> Problem to work on
Search the records below for "will" and copy every line it turns up in.
** Information follows **
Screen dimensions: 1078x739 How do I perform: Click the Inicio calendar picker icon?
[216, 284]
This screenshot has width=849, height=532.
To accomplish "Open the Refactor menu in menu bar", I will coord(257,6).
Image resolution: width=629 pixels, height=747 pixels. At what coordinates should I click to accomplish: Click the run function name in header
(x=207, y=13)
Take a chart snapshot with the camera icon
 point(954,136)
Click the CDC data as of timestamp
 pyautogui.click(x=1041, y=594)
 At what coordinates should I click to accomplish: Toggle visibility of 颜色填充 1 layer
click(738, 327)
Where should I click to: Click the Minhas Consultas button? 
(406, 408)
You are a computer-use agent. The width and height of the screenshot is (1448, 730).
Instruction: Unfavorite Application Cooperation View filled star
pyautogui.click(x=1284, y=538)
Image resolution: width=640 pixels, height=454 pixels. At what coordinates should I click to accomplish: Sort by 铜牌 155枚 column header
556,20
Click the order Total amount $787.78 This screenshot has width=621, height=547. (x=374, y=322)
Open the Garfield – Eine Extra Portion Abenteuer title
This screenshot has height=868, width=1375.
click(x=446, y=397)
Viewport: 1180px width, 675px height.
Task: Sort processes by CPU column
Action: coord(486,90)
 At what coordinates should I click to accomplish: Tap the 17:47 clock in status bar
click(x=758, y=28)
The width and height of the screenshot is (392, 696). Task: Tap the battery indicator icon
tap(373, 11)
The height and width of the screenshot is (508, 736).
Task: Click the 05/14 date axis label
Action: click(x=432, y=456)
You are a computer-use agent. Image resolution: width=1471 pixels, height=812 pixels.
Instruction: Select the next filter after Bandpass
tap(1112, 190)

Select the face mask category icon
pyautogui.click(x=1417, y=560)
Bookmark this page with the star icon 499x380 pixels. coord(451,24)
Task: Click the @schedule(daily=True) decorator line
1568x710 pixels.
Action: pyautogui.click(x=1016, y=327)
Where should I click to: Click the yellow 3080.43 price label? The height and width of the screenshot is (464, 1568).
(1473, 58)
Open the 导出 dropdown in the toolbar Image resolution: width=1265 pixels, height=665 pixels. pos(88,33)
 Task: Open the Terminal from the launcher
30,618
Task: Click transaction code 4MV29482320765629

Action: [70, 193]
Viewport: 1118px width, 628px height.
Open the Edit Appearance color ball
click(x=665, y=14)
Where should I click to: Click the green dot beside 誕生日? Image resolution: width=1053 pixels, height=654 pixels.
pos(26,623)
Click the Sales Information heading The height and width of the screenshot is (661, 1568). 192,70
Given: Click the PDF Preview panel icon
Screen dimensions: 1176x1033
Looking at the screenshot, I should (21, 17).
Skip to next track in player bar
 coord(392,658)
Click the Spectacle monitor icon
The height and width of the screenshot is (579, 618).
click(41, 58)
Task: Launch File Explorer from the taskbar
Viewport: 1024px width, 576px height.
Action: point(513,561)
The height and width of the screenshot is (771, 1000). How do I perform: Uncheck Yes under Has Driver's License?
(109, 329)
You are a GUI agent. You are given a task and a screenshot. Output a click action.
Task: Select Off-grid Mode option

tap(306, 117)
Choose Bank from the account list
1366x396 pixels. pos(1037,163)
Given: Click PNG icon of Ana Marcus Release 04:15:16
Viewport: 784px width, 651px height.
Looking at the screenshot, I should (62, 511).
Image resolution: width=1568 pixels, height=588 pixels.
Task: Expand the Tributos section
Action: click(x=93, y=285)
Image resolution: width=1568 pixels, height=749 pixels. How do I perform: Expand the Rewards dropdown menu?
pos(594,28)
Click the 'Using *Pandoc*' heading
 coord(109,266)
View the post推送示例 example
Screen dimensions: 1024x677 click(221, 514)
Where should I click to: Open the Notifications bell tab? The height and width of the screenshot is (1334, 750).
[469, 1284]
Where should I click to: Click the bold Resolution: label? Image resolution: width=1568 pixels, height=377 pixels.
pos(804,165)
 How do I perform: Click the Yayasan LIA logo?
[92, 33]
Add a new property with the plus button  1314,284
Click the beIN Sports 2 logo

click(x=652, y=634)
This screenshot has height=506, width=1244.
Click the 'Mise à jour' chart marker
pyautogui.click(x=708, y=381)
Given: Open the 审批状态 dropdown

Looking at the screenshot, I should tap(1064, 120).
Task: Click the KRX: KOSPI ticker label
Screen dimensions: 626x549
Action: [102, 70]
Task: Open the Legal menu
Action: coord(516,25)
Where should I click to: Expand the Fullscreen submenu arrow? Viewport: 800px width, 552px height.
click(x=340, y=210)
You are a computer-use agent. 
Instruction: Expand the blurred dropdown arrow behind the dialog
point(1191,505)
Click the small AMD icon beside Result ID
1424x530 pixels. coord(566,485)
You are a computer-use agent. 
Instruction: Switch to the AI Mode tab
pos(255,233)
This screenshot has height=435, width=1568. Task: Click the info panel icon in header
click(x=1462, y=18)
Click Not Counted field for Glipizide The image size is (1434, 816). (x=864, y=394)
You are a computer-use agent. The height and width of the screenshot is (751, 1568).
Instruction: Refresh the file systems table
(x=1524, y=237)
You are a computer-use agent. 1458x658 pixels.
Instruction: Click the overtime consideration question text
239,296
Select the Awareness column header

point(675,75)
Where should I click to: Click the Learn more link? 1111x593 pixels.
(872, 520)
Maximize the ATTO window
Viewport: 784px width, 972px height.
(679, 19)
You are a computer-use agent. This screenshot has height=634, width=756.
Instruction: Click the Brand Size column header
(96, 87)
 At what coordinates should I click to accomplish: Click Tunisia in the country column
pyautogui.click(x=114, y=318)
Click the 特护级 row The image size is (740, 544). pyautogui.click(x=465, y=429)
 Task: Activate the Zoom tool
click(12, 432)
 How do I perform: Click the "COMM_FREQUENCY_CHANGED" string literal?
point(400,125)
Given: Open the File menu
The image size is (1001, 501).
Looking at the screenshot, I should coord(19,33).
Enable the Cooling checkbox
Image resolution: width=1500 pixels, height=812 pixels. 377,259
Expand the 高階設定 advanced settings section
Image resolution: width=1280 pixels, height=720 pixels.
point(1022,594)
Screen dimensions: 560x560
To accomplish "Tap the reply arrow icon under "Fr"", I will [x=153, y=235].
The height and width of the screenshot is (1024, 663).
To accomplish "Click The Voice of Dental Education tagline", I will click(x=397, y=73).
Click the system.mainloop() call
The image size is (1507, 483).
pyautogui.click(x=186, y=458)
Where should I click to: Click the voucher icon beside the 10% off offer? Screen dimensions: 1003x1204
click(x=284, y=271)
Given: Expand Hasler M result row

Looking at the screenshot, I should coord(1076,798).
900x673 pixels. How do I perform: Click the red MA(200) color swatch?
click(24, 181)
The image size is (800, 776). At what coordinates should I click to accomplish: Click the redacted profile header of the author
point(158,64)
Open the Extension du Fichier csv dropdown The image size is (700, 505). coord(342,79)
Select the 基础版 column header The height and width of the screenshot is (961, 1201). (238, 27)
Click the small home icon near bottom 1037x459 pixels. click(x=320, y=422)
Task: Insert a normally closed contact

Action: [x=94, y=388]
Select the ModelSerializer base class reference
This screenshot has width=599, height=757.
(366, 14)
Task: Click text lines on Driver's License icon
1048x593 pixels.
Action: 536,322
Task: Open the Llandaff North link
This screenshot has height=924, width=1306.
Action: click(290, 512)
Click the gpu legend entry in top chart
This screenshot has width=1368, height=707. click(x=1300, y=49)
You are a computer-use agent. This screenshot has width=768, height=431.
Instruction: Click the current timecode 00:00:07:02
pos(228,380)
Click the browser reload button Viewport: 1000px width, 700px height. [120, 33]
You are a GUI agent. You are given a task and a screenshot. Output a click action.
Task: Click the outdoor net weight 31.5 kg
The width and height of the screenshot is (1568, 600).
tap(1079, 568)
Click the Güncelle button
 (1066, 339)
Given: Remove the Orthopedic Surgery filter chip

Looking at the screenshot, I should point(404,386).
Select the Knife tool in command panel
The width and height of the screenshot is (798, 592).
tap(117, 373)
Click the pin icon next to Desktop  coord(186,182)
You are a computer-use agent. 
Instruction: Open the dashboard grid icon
** End of Information **
> The answer
To accomplish "Open the Refactor menu in menu bar", I will coord(257,6).
To accomplish "Tap the reply arrow icon under "Fr"", I will [x=153, y=235].
To accomplish "Click The Voice of Dental Education tagline", I will click(x=397, y=73).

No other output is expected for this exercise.